What This Rule Likely Will Not Fix
Despite the rule's far-reaching effects, two distinct legal questions remain unresolved. Both questions relate to the Qualifying Payment Amount, or QPA. To oversimplify, the QPA is the median price a payer pays its contracted providers for a particular service. The first open question is how the QPA should be calculated. A federal district court vacated the calculation rules in 2023.[1] A panel of the Fifth Circuit partially reversed, but the en banc Circuit vacated the panel opinion and ordered en banc rehearing.[2] The en banc decision remains pending, and in the interim the Departments are exercising enforcement discretion, permitting payers to use the original 2021 calculation methodologies. Second, how much weight IDR Entities must give the QPA when balanced against the other factors the NSA states the IDR Entity should consider when choosing between the two offers before it, such as provider training, clinical complexity and patient acuity. Prior rules that had elevated the QPA as the presumptive benchmark were vacated and the Final Rule does not fill that void, leaving IDR Entities without a clear decisional hierarchy. Compounding both issues, the Fifth Circuit and most district courts that have considered the issue have ruled that providers lack a private right of action to compel payment of IDR awards in federal court, leaving enforcement to HHS. All of these issues await the Fifth Circuit en banc decision, further litigation, or congressional action.
Key Takeaways
For providers, the rule brings new disclosure obligations, revised IDR initiation timelines, mandatory portal registration, and tighter batching rules. Dispute eligibility will face heightened scrutiny, directly affecting those who have used bulk filings as a revenue strategy. For payers and plan administrators, standardized billing codes, more detailed initial payment disclosures, and portal registration are now required. The fee reduction removes a practical justification for defaulting, and the IDR Entity accountability framework applies across the board.

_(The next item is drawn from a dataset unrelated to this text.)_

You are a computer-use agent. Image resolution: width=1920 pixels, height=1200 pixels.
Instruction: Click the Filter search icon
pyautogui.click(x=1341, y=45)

This is the most comprehensive procedural overhaul of the IDR process to date. It will not resolve every outstanding issue, but by cutting fees, tightening eligibility review, standardizing communications, and introducing IDR Entity accountability, the final rule offers a more workable foundation for a system that badly needed an overhaul. Whether it results in meaningful change will depend on how courts, providers, and insurers respond, and whether pending litigation reshapes the landscape before the ink is dry.
FOOTNOTES
[1] Texas Medical Association v. U.S. Department of Health & Human Services, No. 22-450, 2023 WL 5489028 (E.D. Tex. Aug. 24, 2023).
[2] Order Granting En Banc Rehearing, Texas Med. Ass’n v. U.S. Dep’t of Health & Hum. Servs., No. 23-40217 (5th Cir. May 8, 2025), ECF No. 142.